Can we add a limited regular expression matcher? #3079
Description
I've been thinking about how to overcome the obstacles that prevent inclusion of something like M.regex for matching strings in use cases like "starts with match:" and "is an EVM address" and "is hexadecimal/base64/etc.". I think the pieces are in place to do so after making some decisions about convenience.
Problem: Syntax
There are many dialects of regular expression, each with their own syntax and behavioral quirks.
But RFC 9485 formally defines "I-Regexp", an interoperable subset with corresponding semantics. It relies upon Unicode as exposed in \p{…} and \P{…} patterns (which we would presumably exclude because data for a code point can change over time) and is missing case-sensitivity flags (which is probably for the best, since case mappings can also change over time), but is otherwise excellent and unquestionably simple. From a JavaScript perspective, the only quirks to be aware of are implicit anchoring (e.g., pattern a matches "a" but not "aa") and . excluding both U+000A LINE FEED \n and U+000D CARRIAGE RETURN \r (e.g., the pattern for matching any single code point is (.|[\n\r])).
Problem: ReDoS
Many JavaScript implementations, including V8, suffer from exponential backtracking with patterns like (a*)*$, ([0-9]+)*$, (a|aa){10}$, or (a|a?)+$, in which repetition is applied to a subexpression that can either match the same input in multiple ways or can match a prefix of a subsequent repetition. Similarly, but less catastrophically, they also suffer from polynomial backtracking with patterns like a*b?a*c or a.*?b.*?c, in which repetition is applied to multiple elements in a sequence with potential overlap.
This suggests that a restriction on valid patterns can avoid such backtracking, and indeed I believe it can—XML type declarations require content models to be "deterministic"/"unambiguous"/"one-unambiguous", such that matching can always proceed without lookahead because the next symbol uniquely determines at most one transition from any given state, which seems to be recognizable from a Glushkov construction variant that preserves the identity of transitions from distinct repetition quantifiers (e.g., in (a*)*$, every "a" transitions to the same state but that state itself has self-transition on "a" for the inner * and another one for the outer *). There's a decent amount of literature on this, including linear classification of any given pattern as deterministic ([GMS2012] and summary slides) and extension to so-called "k-lookahead" and "block determinism" families ([CMM2015]). Things are functional but possibly awkward without the latter, e.g. (foo|bar|baz)__[0-9]+ is not determinstic because an initial "b" might be part of "bar" or "baz" but the equivalent (foo|ba(r|z))__[0-9]+ is deterministic, a gap which is bridged in block determinism by collapsing fixed sequences into generalized alphabet expansion, basically something like («foo»|«bar»|«baz»)«__»[0-9]+ in which symbols can have length > 1.
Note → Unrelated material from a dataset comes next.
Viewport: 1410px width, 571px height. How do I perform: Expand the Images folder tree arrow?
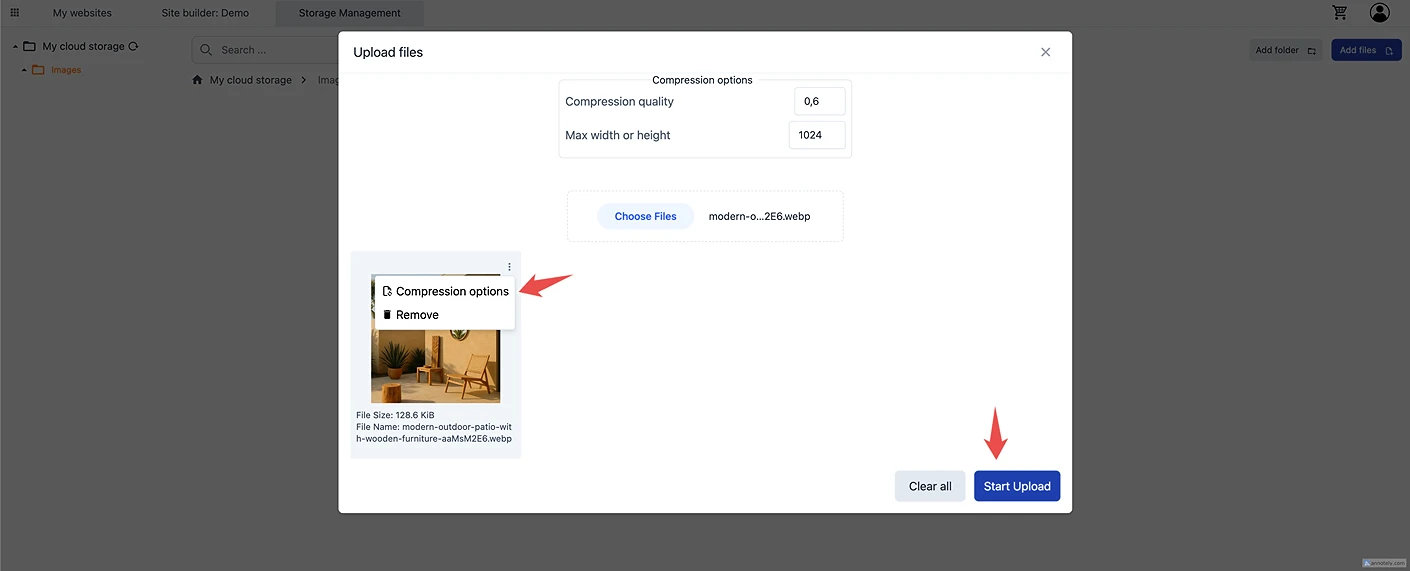pos(24,70)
The relaxations are clearly more convenient, but it would take a little more work to precisely define. Note also that of my examples above, only base64 is really affected:
- starts with
match::match:(.|[\n\r])* - is an EVM address:
0x[0-9a-fA-F]{40} - is [non-empty] hexadecimal:
([0-9a-fA-F]{2})+ - is [non-empty] base64:
([A-Za-z0-9+/]{4})+([A-Za-z0-9+/]{2}==|[A-Za-z0-9+/]{3}=)?is 4-lookahead deterministic but not 1-deterministic;([A-Za-z0-9+/]{2}([A-Za-z0-9+/]([A-Za-z0-9+/]|=$)|==$))+is deterministic but somewhat clumsy
Other problems
Have I missed anything?
Proposal
M.dregex(pattern, limits) (or M.safeRegex(…) or 🖌️…) emits a "match:$name" instance, and limits can constrain the upper bound for range quantifiers (defaulting to 9 such that . We require the pattern to be an RFC 9485 I-Regexp, Unicode-independent (i.e., free of .{10} and .{1,10} are invalid) and also repetition depth (defaulting to 2 such that the above base64 pattern is valid but (([0-9a-f]{2})+.)+ is not)\p{…} and \P{…} atoms), and block deterministic (i.e., deterministic if treating consecutive static symbols atomically), but do not disambiguate with lookahead (e.g., the first base64 pattern above is invalid).
What would it take to commit to either this approach or a similar alternative? Formal proof may be hard to come by, but is there some lower threshold that we might deem sufficient?